Compared with R-CNN, YOLO is designed for speedy detection when accuracy is not mission critical. Instead of searching for appearance of objects in every possible location, YOLO uses a grid-based search. The grid fixes the anchor points in each image and a number of (such as 3) bounding boxes are created at each anchor point. The grid size is determined by the stride when convolution operations are applied to the image. So for a 416 x 416 image, a stride of 16 will result in a grid of 26 x 26. A large stride means a greater reduction to the feature image dimension, hence it allows the bounding boxes to cover large objects. This design is inspired by the Inception model behind GoogLeNet. Instead of constructing a very deep sequential CNN and relying on small features to build up larger features, filters of different sizes operate in parallel and the results are concatenated. This is similar to having telephoto, prime, and wide-angle camera lens on your smartphone shooting at the same time, so you are picking up small, medium and large objects in one shot.
The standard configuration of YOLO has three stride sizes 32, 16, and 8 (which map to 13 x 13, 26 x 26 and 52 x 52 for a 416 x 416 image), each responsible for object of small, medium and large sizes. So the three grids will generate 13 x 13 x 3+26 x 26 x 3+52 x 52 x 3 bounding boxes as a fixed and manageable starting point. Because we are doing a sampled search and not full search, some objects might be missed. But thats the cost of a speed-first approach. In fact, the stride-based dimension reduction (and not ConvNet+maxpooling) is also a choice for speed and not for accuracy.
YOLO has three major releases: YOLO: YOLO Unified, Real-Time Object Detection, YOLO9000 – Better, Faster, Stronger, and YOLOv3: An Incremental Improvement. Each version is an attempt to improve model performance while maintaining the speed for real-time object detection. YOLOv3 uses a deep 53 layer ConvNet darknet-53 for feature extraction followed by another 53 layer ConvNet for detection at three size levels. So the 106 layer architecture is fully convolutional (FCN) and does not contain any conventional Dense layers. A connected Dense layer requires input data to be flattened, so it limits the size of input images. So a FCN design gives us the freedom to use any input image size (not without its own problems), a key feature for dealing with high res content such as HDTV.

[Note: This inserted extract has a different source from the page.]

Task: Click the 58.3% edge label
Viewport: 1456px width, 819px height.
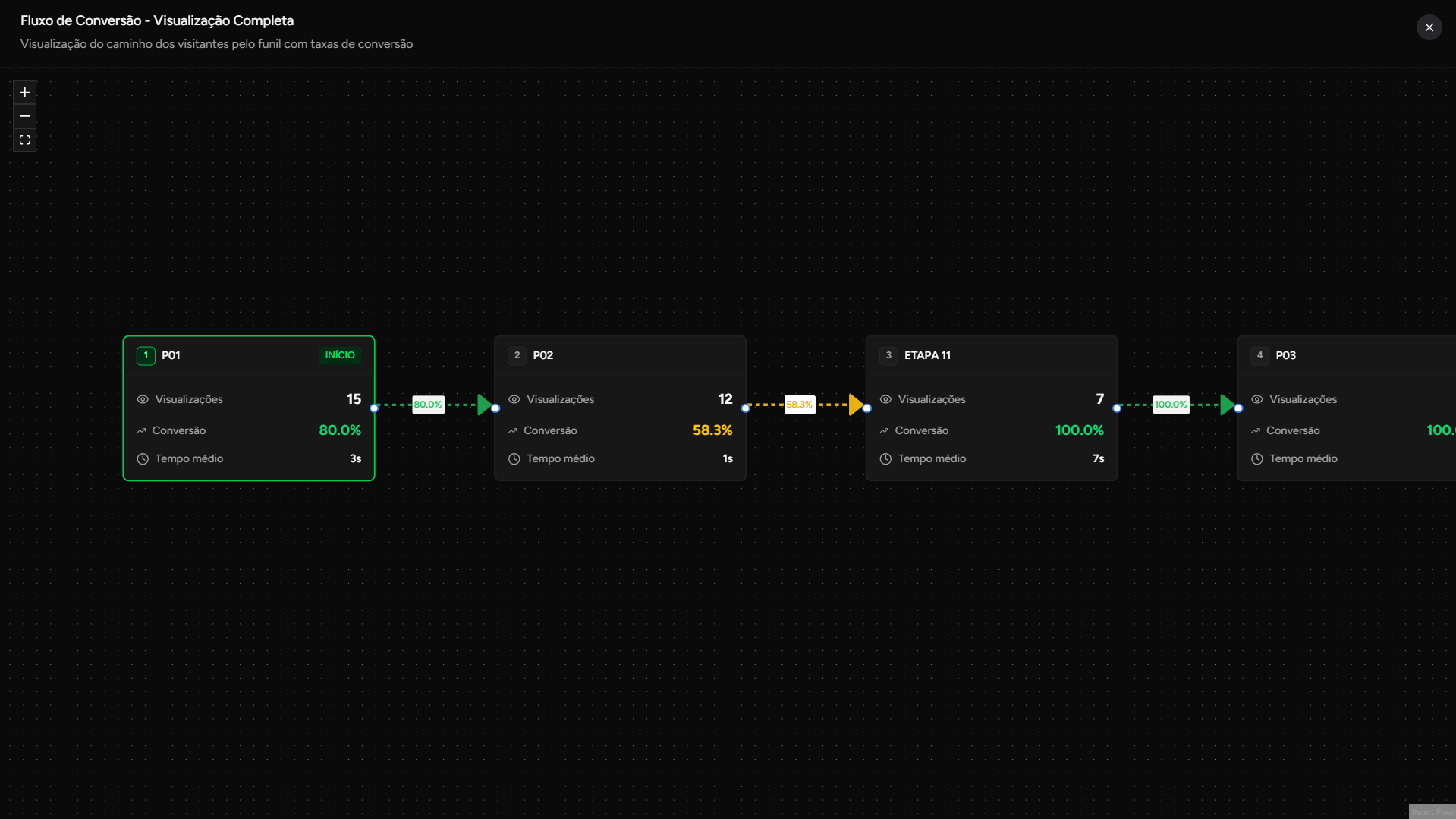Action: pyautogui.click(x=800, y=405)
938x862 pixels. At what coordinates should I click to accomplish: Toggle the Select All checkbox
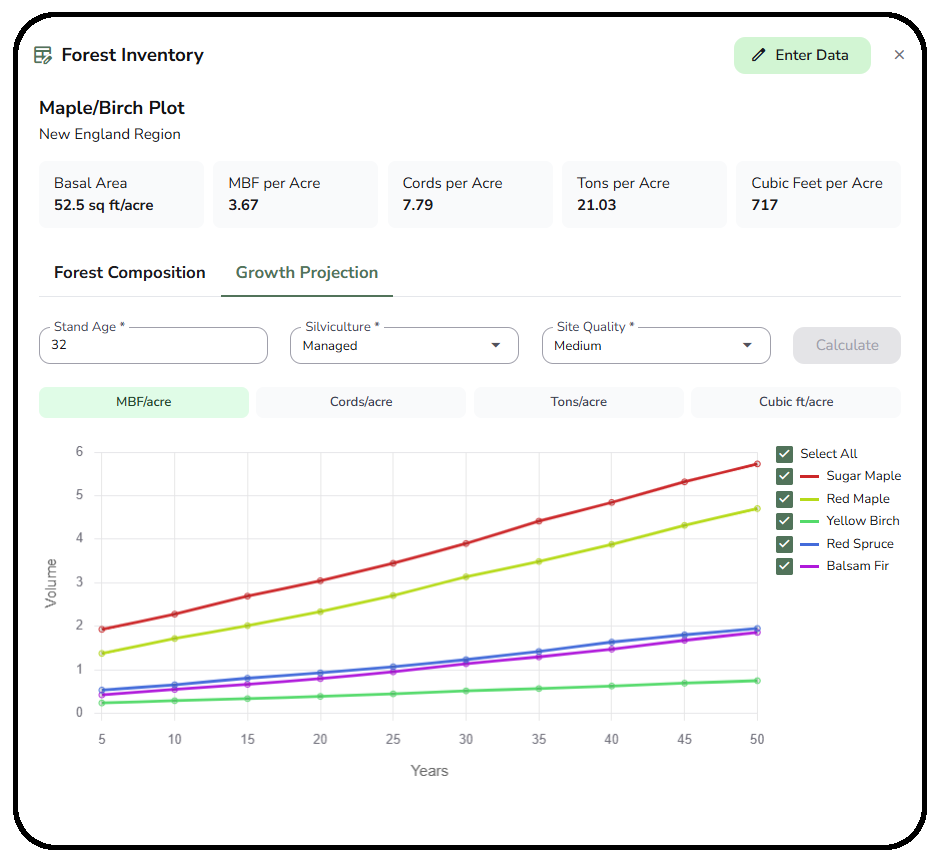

The figure above compares the performance (Mean Average Precision mAP) and speed of some modern object detection models. mAP is a measurement that factors in both localisation accuracy (IoU) and classification accuracy (Precision-Recall Curve). COCO is a tough dataset to get good mAP so anything above 50@mAP0.5 is considered amazing. YOLOv3 clearly shows its advantages in speed (authors put then “off the chart” to make a point…) while its performance is on a par with others. It is also noticed that larger input images (such as 608 x 608) can help with YOLOv3’s performance with some penalty on speed.
It is important to point out that the performance comparison from the related work may not apply to our problem space. These models are likely to behave differently over high res image data extracted from video content. Based on the project requirements, phase 1 will have YOLOv3 as our reference framework.